> [Record list]:
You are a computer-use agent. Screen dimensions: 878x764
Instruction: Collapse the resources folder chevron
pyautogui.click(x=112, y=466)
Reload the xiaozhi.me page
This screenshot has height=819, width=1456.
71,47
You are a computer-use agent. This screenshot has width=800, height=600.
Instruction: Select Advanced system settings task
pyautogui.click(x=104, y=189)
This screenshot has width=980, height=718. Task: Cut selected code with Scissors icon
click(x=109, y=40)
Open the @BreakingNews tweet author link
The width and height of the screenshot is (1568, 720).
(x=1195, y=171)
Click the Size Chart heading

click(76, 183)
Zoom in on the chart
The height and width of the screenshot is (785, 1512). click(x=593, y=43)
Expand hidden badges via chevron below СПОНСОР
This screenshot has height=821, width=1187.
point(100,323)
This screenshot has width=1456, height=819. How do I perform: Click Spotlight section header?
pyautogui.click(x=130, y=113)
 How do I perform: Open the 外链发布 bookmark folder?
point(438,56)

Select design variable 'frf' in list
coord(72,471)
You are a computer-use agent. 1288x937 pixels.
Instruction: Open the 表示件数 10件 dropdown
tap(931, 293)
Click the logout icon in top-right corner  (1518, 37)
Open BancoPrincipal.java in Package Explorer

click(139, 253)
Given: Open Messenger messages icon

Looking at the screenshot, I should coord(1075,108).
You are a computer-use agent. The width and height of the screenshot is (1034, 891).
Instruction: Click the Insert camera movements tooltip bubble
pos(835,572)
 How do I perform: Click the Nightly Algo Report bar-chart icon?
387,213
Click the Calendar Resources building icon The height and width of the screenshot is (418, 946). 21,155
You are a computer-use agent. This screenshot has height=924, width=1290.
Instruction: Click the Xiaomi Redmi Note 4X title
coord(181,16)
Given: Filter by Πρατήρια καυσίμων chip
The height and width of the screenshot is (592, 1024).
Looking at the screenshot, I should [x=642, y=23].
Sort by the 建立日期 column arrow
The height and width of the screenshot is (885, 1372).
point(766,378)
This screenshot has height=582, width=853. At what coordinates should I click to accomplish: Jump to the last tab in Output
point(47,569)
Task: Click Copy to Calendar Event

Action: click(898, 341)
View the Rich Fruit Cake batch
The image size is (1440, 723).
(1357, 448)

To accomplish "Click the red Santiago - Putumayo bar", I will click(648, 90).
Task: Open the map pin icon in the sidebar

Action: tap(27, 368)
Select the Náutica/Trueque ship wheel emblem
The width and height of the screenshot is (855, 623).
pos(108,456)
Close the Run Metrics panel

> [What needs to be done]: Please give the lines above as a Markdown table with the columns Row and Line, numbering each row and leaving out blank lines.

> [Complete response]:
| Row | Line |
|---|---|
| 1 | You are a computer-use agent. Screen dimensions: 878x764 |
| 2 | Instruction: Collapse the resources folder chevron |
| 3 | pyautogui.click(x=112, y=466) |
| 4 | Reload the xiaozhi.me page |
| 5 | This screenshot has height=819, width=1456. |
| 6 | 71,47 |
| 7 | You are a computer-use agent. This screenshot has width=800, height=600. |
| 8 | Instruction: Select Advanced system settings task |
| 9 | pyautogui.click(x=104, y=189) |
| 10 | This screenshot has width=980, height=718. Task: Cut selected code with Scissors icon |
| 11 | click(x=109, y=40) |
| 12 | Open the @BreakingNews tweet author link |
| 13 | The width and height of the screenshot is (1568, 720). |
| 14 | (x=1195, y=171) |
| 15 | Click the Size Chart heading |
| 16 | click(76, 183) |
| 17 | Zoom in on the chart |
| 18 | The height and width of the screenshot is (785, 1512). click(x=593, y=43) |
| 19 | Expand hidden badges via chevron below СПОНСОР |
| 20 | This screenshot has height=821, width=1187. |
| 21 | point(100,323) |
| 22 | This screenshot has width=1456, height=819. How do I perform: Click Spotlight section header? |
| 23 | pyautogui.click(x=130, y=113) |
| 24 |  How do I perform: Open the 外链发布 bookmark folder? |
| 25 | point(438,56) |
| 26 | Select design variable 'frf' in list |
| 27 | coord(72,471) |
| 28 | You are a computer-use agent. 1288x937 pixels. |
| 29 | Instruction: Open the 表示件数 10件 dropdown |
| 30 | tap(931, 293) |
| 31 | Click the logout icon in top-right corner  (1518, 37) |
| 32 | Open BancoPrincipal.java in Package Explorer |
| 33 | click(139, 253) |
| 34 | Given: Open Messenger messages icon |
| 35 | Looking at the screenshot, I should coord(1075,108). |
| 36 | You are a computer-use agent. The width and height of the screenshot is (1034, 891). |
| 37 | Instruction: Click the Insert camera movements tooltip bubble |
| 38 | pos(835,572) |
| 39 |  How do I perform: Click the Nightly Algo Report bar-chart icon? |
| 40 | 387,213 |
| 41 | Click the Calendar Resources building icon The height and width of the screenshot is (418, 946). 21,155 |
| 42 | You are a computer-use agent. This screenshot has height=924, width=1290. |
| 43 | Instruction: Click the Xiaomi Redmi Note 4X title |
| 44 | coord(181,16) |
| 45 | Given: Filter by Πρατήρια καυσίμων chip |
| 46 | The height and width of the screenshot is (592, 1024). |
| 47 | Looking at the screenshot, I should [x=642, y=23]. |
| 48 | Sort by the 建立日期 column arrow |
| 49 | The height and width of the screenshot is (885, 1372). |
| 50 | point(766,378) |
| 51 | This screenshot has height=582, width=853. At what coordinates should I click to accomplish: Jump to the last tab in Output |
| 52 | point(47,569) |
| 53 | Task: Click Copy to Calendar Event |
| 54 | Action: click(898, 341) |
| 55 | View the Rich Fruit Cake batch |
| 56 | The image size is (1440, 723). |
| 57 | (1357, 448) |
| 58 | To accomplish "Click the red Santiago - Putumayo bar", I will click(648, 90). |
| 59 | Task: Open the map pin icon in the sidebar |
| 60 | Action: tap(27, 368) |
| 61 | Select the Náutica/Trueque ship wheel emblem |
| 62 | The width and height of the screenshot is (855, 623). |
| 63 | pos(108,456) |
| 64 | Close the Run Metrics panel |